§ **Text zum Lesen**:

+--

Ich gebe aber zu: Trotzdem habe ich den Gesetzentwurf neugierig studiert, weil ich seinen Kern verstehen wollte. Und dann bin ich auf § 9 gestoßen, nach dem politische Stiftungen Ansprüche auf Geldleistungen haben sollen, wenn sie zweimal in Folge in Fraktionsstärke in den Deutschen Bundestag einziehen oder – das gibt es bis dato gar nicht – in mindestens acht Landtagen vertreten sind.

(Carsten Schneider [Erfurt] [SPD]: Auf wen trifft das wohl zu?)

Bis dato ist der zweimalige Einzug in den Deutschen Bundestag Voraussetzung für Geldleistungen. Was Sie hier machen, ist eine Lex AfD.

(Beifall bei der CDU/CSU, der SPD und dem BÜNDNIS 90/DIE GRÜNEN sowie bei Abgeordneten der FDP)

Sie wollen schnell an die Fleischtöpfe, Sie wollen schnell ans Geld. Wenn Sie hier die Backen aufblasen – auch in der Debatte davor – und von Sparsamkeit und vom Griff in das Staatssäckel faseln,

(Lothar Binding [Heidelberg] [SPD]: Erwischt!)

dann müssen Sie sich den Vorwurf an dieser Stelle mal gefallen lassen.

(Beifall bei Abgeordneten der CDU/CSU und der SPD – Sonja Amalie Steffen [SPD]: So ist es! – Carsten Schneider [Erfurt] [SPD]: Das ist kein Vorwurf! Realität! – Zuruf des Abg. Jürgen Braun [AfD])

+--

§ **Aufgabe 1**:
Such in den Einträgen jede Zeile heraus, in der das Wort „dimensions“ vorkommt, und schreib sie ab. Groß- und Kleinschreibung zählt.
Der Redeausschnitt und die Einträge haben nichts miteinander zu tun.

§ **Einträge**:
+--

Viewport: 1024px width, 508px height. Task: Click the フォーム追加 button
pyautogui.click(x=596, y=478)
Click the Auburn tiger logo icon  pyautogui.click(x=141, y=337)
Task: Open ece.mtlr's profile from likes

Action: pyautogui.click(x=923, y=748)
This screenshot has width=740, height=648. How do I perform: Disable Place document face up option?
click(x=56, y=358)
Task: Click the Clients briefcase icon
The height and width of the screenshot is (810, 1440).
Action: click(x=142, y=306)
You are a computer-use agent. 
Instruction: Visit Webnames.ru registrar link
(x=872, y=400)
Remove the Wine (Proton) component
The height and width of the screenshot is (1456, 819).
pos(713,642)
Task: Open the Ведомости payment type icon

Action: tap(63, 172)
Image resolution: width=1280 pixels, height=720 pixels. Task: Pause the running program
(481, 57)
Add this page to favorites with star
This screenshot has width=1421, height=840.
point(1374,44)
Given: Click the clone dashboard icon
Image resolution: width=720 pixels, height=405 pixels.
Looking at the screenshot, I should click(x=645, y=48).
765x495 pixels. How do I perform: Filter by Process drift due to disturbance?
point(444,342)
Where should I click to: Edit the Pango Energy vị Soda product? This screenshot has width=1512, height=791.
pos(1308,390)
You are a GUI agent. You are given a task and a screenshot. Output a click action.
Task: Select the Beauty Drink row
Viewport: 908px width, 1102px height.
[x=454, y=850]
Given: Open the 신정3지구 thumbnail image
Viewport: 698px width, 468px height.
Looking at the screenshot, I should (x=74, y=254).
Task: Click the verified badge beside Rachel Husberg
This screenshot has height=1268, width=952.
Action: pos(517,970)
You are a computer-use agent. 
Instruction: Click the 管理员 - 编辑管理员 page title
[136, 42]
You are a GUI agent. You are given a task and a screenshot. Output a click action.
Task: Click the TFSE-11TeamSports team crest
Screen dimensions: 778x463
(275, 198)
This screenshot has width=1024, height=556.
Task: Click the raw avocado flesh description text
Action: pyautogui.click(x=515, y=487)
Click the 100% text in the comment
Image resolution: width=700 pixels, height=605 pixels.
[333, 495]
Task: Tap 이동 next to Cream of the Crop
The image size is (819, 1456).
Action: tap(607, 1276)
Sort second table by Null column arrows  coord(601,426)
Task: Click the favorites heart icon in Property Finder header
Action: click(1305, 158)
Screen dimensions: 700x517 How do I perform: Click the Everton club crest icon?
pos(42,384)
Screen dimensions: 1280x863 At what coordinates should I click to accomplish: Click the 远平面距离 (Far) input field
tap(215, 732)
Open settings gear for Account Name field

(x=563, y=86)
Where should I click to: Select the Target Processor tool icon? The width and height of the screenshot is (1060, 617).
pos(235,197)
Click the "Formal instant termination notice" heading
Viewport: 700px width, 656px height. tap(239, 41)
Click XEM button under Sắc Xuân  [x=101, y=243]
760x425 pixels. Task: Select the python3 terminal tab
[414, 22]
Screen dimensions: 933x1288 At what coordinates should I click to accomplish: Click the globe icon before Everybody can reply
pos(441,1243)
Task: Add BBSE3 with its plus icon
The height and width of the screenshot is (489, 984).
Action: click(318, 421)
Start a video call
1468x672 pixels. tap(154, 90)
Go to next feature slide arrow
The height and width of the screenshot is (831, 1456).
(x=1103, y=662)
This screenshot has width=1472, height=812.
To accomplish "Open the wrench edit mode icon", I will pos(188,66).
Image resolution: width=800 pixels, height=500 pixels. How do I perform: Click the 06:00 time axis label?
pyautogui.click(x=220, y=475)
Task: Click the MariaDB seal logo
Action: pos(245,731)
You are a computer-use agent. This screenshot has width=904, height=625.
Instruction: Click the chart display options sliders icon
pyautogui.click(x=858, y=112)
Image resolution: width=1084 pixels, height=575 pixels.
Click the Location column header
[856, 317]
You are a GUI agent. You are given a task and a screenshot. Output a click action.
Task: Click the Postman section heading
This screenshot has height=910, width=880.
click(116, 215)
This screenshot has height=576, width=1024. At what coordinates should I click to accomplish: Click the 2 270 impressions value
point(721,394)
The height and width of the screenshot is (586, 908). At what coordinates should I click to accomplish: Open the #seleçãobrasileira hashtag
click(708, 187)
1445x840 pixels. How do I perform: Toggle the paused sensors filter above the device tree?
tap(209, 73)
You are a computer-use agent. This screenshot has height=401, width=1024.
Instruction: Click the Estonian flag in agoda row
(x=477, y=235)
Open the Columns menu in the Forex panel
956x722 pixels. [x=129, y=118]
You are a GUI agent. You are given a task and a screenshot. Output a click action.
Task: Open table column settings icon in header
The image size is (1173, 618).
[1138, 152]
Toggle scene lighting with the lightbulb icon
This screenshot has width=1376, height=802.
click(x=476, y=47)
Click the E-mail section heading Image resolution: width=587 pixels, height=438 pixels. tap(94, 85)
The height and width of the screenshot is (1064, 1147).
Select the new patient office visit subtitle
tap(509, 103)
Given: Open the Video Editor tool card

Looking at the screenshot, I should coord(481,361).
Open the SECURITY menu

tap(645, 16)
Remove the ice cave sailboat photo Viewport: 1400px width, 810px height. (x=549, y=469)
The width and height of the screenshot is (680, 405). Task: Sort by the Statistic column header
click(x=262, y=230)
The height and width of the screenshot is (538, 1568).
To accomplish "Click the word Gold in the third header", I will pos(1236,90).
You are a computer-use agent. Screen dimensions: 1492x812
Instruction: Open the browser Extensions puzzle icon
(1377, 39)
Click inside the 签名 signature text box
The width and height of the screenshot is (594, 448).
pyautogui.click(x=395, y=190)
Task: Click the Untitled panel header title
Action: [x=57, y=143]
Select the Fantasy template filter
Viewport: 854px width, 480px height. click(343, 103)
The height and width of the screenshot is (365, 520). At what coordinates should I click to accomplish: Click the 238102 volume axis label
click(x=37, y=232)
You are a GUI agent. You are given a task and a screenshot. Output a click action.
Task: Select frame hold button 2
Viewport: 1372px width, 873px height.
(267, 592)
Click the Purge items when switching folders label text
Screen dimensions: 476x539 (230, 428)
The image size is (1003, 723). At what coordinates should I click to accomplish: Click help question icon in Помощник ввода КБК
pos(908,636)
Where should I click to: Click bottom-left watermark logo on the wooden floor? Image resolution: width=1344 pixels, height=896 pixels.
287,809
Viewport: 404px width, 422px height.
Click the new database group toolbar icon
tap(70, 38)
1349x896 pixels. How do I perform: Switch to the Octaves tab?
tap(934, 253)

+--

§ **Aufgabe 2**:
Schreib aus dem Redeausschnitt die Stelle ab, beginnend mit „(Beifall bei der“ und weiter bis einschließlich „[Heidelberg] [SPD]: Erwischt!)“.

§ **Vollständige Antwort 1**:
Screen dimensions: 778x463
Screen dimensions: 700x517 How do I perform: Click the Everton club crest icon?
Screen dimensions: 1280x863 At what coordinates should I click to accomplish: Click the 远平面距离 (Far) input field
Screen dimensions: 933x1288 At what coordinates should I click to accomplish: Click the globe icon before Everybody can reply
You are a computer-use agent. Screen dimensions: 1492x812
Screen dimensions: 476x539 (230, 428)

§ **Vollständige Antwort 2**:
(Beifall bei der CDU/CSU, der SPD und dem BÜNDNIS 90/DIE GRÜNEN sowie bei Abgeordneten der FDP)

Sie wollen schnell an die Fleischtöpfe, Sie wollen schnell ans Geld. Wenn Sie hier die Backen aufblasen – auch in der Debatte davor – und von Sparsamkeit und vom Griff in das Staatssäckel faseln,

(Lothar Binding [Heidelberg] [SPD]: Erwischt!)